YOUR OBJECTIVE => Write out all of the records exactly once more and skip the images.

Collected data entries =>
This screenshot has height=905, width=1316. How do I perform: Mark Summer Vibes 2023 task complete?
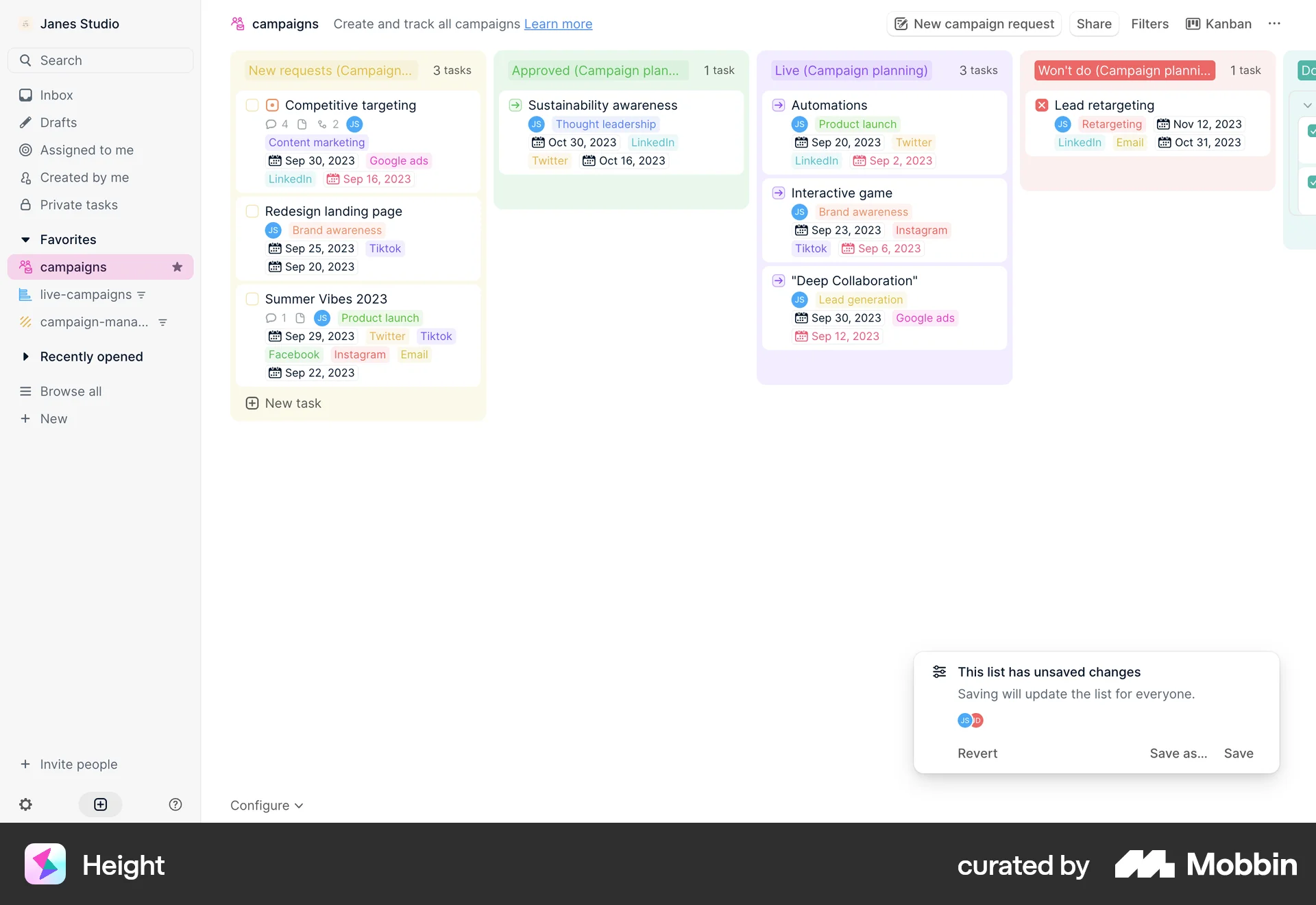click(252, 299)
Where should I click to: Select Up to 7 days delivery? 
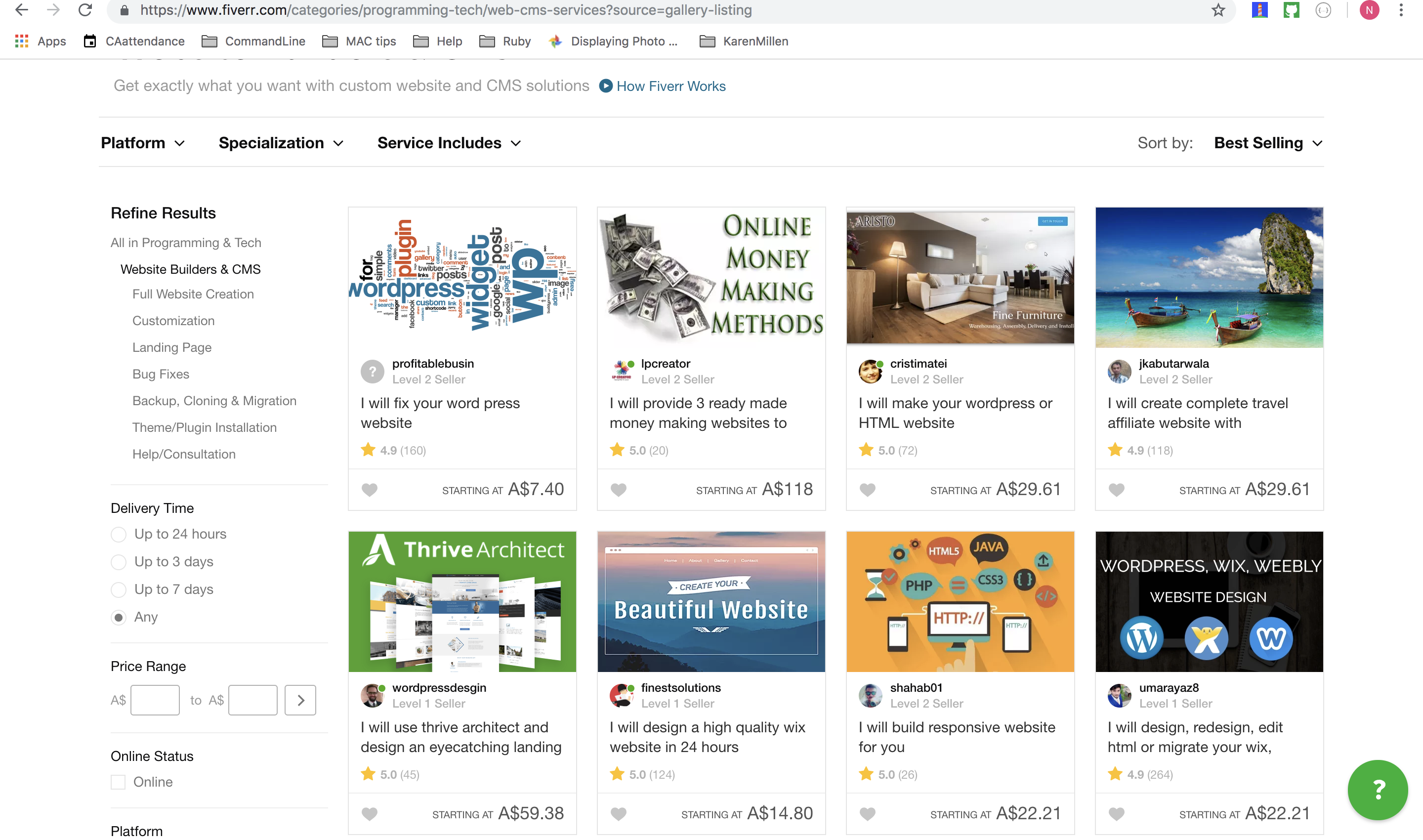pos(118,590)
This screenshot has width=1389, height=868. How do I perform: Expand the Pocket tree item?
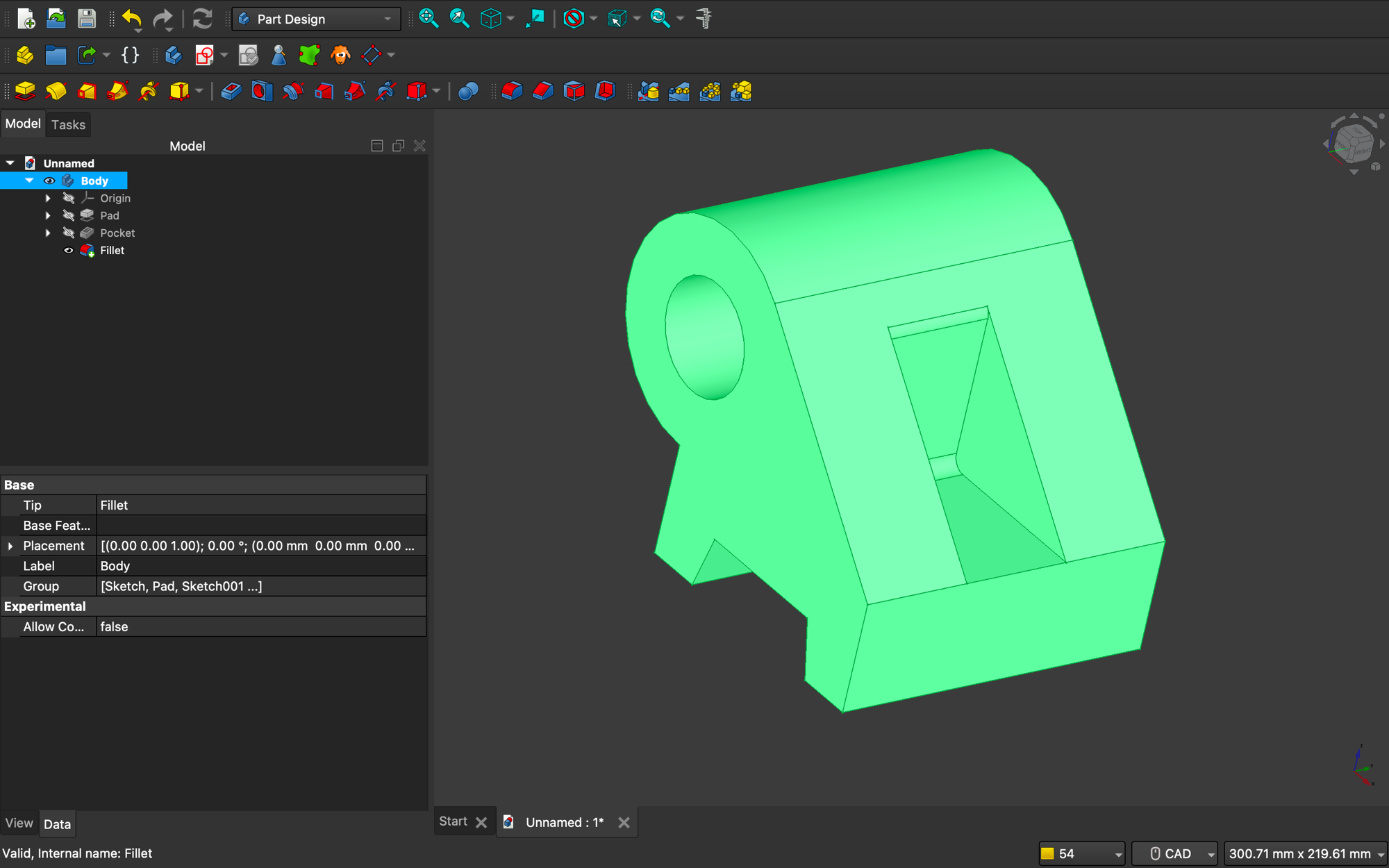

YOUR SOLUTION =>
This screenshot has height=905, width=1316. How do I perform: Mark Summer Vibes 2023 task complete?
click(252, 299)
Where should I click to: Select Up to 7 days delivery? 
pos(118,590)
This screenshot has width=1389, height=868. How do I perform: Expand the Pocket tree item?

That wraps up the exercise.